So all left to do is to find $$E(e^{-U}\mid U+V=z)=\frac{n-1}{z^{n-1}}\int_0^z e^{-u}(z-u)^{n-2}\,\mathrm{d}u$$
But that last integral has a closed form in terms of incomplete gamma function according to Mathematica, and I wonder what to do now.
Best Answer
It turns out that both approaches (my initial attempt and another based on suggestions in the comment section) in my original post give the same answer. I will outline both methods here for a complete answer to the question.
Here, $\text{Gamma}(n,\theta)$ means the gamma density $f(y)=\frac{\theta^n}{\Gamma(n)}e^{-\theta y}y^{n-1}\mathbf1_{y>0}$ where $\theta,n>0$, and $\text{Exp}(\theta)$ denotes an exponential distribution with mean $1/\theta$, ($\theta>0$). Clearly, $\text{Exp}(\theta)\equiv\text{Gamma}(1,\theta)$.
Since $T=\sum_{i=1}^n\ln X_i$ is complete sufficient for $\theta$ and $\mathbb E(X_1)=\frac{\theta}{1+\theta}$, by the Lehmann-Scheffe theorem $\mathbb E(X_1\mid T)$ is the UMVUE of $\frac{\theta}{1+\theta}$. So we have to find this conditional expectation.
We note that $X_i\stackrel{\text{i.i.d}}{\sim}\text{Beta}(\theta,1)\implies-\ln X_i\stackrel{\text{i.i.d}}{\sim}\text{Exp}(\theta)\implies-T\sim\text{Gamma}(n,\theta)$.
Method I:
Let $U=-\ln X_1$ and $V=-\sum_{i=2}^n\ln X_i$, so that $U$ and $V$ are independent. Indeed, $U\sim\text{Exp}(\theta)$ and $V\sim\text{Gamma}(n-1,\theta)$, implying $U+V\sim\text{Gamma}(n,\theta)$.
So, $\mathbb E(X_1\mid \sum_{i=1}^n\ln X_i=t)=\mathbb E(e^{-U}\mid U+V=-t)$.
Now we find the conditional distribution of $U\mid U+V$.
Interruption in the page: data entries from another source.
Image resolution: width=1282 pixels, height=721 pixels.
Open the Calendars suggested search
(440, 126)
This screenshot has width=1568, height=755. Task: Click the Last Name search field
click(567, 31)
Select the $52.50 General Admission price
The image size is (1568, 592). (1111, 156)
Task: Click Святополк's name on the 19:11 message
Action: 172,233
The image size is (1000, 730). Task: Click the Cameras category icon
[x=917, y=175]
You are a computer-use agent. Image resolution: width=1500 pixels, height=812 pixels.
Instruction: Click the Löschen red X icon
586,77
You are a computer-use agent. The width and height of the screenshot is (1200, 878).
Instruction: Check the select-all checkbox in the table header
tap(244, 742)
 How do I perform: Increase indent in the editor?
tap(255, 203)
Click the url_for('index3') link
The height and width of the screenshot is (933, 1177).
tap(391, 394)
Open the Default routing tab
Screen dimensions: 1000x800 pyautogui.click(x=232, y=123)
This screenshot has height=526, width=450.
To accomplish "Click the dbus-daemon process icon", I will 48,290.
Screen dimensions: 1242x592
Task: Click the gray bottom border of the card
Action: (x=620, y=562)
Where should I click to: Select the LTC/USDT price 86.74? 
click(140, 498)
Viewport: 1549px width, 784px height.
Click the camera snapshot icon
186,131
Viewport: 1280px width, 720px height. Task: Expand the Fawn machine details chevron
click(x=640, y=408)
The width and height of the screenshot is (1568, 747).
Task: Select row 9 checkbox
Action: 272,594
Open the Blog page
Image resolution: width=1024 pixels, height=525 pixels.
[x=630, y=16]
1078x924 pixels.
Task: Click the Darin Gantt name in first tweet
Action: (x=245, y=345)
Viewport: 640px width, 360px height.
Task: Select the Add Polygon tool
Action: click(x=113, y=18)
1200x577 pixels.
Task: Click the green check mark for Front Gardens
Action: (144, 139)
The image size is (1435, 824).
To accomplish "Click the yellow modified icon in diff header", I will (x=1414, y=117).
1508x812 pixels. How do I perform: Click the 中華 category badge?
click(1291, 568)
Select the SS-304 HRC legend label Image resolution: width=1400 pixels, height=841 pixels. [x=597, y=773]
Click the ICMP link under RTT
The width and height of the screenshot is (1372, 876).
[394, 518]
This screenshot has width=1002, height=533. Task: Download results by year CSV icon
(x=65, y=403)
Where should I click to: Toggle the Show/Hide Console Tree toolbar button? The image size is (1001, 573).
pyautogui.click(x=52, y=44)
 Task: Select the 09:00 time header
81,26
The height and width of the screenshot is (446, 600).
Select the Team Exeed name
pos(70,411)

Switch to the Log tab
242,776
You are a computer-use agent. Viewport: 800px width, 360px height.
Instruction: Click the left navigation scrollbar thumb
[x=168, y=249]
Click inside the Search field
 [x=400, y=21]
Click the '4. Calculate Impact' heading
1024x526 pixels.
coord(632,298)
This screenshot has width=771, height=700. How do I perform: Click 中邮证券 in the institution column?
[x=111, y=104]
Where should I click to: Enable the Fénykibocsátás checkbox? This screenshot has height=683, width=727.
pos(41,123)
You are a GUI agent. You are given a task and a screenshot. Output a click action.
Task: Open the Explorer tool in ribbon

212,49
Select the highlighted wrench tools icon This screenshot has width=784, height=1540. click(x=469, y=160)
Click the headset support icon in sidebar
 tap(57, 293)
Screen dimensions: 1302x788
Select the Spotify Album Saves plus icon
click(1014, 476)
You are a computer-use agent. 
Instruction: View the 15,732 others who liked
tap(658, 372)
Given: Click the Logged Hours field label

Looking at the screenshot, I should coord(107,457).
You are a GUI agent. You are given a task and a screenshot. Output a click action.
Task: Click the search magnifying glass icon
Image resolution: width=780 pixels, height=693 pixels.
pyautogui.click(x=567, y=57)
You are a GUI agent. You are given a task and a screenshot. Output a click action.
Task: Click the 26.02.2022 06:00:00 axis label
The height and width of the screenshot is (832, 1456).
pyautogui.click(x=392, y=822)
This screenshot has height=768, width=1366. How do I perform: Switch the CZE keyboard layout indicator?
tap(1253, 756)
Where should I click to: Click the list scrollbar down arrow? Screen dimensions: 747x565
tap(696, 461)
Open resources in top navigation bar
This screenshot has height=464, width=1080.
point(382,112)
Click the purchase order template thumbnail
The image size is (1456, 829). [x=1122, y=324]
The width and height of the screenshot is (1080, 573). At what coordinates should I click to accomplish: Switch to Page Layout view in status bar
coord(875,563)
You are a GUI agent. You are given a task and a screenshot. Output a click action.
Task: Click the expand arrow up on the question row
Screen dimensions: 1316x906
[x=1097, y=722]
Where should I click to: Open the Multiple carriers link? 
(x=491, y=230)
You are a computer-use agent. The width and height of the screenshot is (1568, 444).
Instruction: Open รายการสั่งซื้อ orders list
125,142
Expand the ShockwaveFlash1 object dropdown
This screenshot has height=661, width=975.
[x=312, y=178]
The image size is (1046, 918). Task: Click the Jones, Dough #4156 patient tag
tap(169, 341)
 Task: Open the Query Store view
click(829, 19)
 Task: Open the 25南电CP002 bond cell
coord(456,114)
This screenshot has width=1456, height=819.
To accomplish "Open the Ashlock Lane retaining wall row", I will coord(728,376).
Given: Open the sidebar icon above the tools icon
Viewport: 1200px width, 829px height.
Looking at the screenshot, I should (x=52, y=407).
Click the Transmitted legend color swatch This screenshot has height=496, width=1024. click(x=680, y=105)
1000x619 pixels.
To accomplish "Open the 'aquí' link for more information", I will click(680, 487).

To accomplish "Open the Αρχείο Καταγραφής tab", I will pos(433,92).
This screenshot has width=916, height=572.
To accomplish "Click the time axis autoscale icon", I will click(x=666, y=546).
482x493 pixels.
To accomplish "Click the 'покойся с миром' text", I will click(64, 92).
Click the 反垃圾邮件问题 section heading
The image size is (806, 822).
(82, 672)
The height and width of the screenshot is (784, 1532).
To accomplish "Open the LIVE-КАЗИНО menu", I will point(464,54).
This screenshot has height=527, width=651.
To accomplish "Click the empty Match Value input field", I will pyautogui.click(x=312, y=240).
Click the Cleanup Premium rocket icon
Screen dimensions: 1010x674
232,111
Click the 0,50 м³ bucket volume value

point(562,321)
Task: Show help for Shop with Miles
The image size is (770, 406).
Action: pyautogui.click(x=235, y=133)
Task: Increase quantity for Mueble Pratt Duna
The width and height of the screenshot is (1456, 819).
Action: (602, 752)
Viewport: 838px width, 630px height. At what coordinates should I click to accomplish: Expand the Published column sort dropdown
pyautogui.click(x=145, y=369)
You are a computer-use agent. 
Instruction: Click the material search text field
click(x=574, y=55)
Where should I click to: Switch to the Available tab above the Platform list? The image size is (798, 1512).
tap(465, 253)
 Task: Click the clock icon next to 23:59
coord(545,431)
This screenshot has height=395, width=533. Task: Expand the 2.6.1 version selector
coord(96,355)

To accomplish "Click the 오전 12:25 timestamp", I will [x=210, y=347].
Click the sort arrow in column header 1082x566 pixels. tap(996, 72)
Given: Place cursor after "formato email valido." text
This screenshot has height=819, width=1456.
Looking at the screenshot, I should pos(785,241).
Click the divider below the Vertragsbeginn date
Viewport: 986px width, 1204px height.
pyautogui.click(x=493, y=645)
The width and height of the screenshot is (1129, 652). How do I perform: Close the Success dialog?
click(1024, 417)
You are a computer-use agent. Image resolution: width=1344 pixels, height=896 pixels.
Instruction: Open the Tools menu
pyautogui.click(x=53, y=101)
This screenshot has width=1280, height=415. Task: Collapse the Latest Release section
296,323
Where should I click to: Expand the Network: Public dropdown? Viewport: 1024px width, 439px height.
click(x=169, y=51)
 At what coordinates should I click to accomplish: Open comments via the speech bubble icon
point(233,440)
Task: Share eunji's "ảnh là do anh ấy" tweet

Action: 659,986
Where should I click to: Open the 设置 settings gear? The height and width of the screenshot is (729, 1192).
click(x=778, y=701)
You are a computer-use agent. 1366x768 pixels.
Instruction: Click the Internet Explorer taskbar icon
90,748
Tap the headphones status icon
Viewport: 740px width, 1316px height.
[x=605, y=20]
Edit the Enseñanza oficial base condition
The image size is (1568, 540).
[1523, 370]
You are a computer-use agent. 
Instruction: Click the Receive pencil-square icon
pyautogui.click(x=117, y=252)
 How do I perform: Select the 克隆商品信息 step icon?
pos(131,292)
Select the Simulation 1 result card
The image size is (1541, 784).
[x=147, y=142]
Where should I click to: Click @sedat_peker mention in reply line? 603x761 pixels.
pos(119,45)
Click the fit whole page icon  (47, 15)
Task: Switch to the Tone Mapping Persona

For $n>1$ and $\theta>0$, joint density of $(U,V)$ is
\begin{align}f_{U,V}(u,v)&=\theta e^{-\theta u}\mathbf1_{u>0}\frac{\theta^{n-1}}{\Gamma(n-1)}e^{-\theta v}v^{n-2}\mathbf1_{v>0}\\&=\frac{\theta^n}{\Gamma(n-1)}e^{-\theta(u+v)}v^{n-2}\mathbf1_{u,v>0}\end{align}
Changing variables, it is immediate that the joint density of $(U,U+V)$ is $$f_{U,U+V}(u,z)=\frac{\theta^n}{\Gamma(n-1)}e^{-\theta z}(z-u)^{n-2}\mathbf1_{0<u<z}$$
Let $f_{U+V}(\cdot)$ be the density of $U+V$. Thus conditional density of $U\mid U+V=z$ is \begin{align}f_{U\mid U+V}(u\mid z)&=\frac{f_{U,U+V}(u,z)}{f_{U+V}(z)}\\&=\frac{(n-1)(z-u)^{n-2}}{z^{n-1}}\mathbf1_{0<u<z}\end{align}
Therefore, $\displaystyle\mathbb E(e^{-U}\mid U+V=z)=\frac{n-1}{z^{n-1}}\int_0^z e^{-u}(z-u)^{n-2}\,\mathrm{d}u$.
That is, the UMVUE of $\frac{\theta}{1+\theta}$ is $\displaystyle\mathbb E(X_1\mid T)=\frac{n-1}{(-T)^{n-1}}\int_0^{-T} e^{-u}(-T-u)^{n-2}\,\mathrm{d}u\tag{1}$
Method II:
As $T$ is a complete sufficient statistic for $\theta$, any unbiased estimator of $\frac{\theta}{1+\theta}$ which is a function of $T$ will be the UMVUE of $\frac{\theta}{1+\theta}$ by the Lehmann-Scheffe theorem. So we proceed to find the moments of $-T$, whose distribution is known to us. We have,
$$\mathbb E(-T)^r=\int_0^\infty y^r\theta^n\frac{e^{-\theta y}y^{n-1}}{\Gamma(n)}\,\mathrm{d}y=\frac{\Gamma(n+r)}{\theta^r\,\Gamma(n)},\qquad n+r>0$$
Using this equation we obtain unbiased estimators (and UMVUE's) of $1/\theta^r$ for every integer $r\ge1$.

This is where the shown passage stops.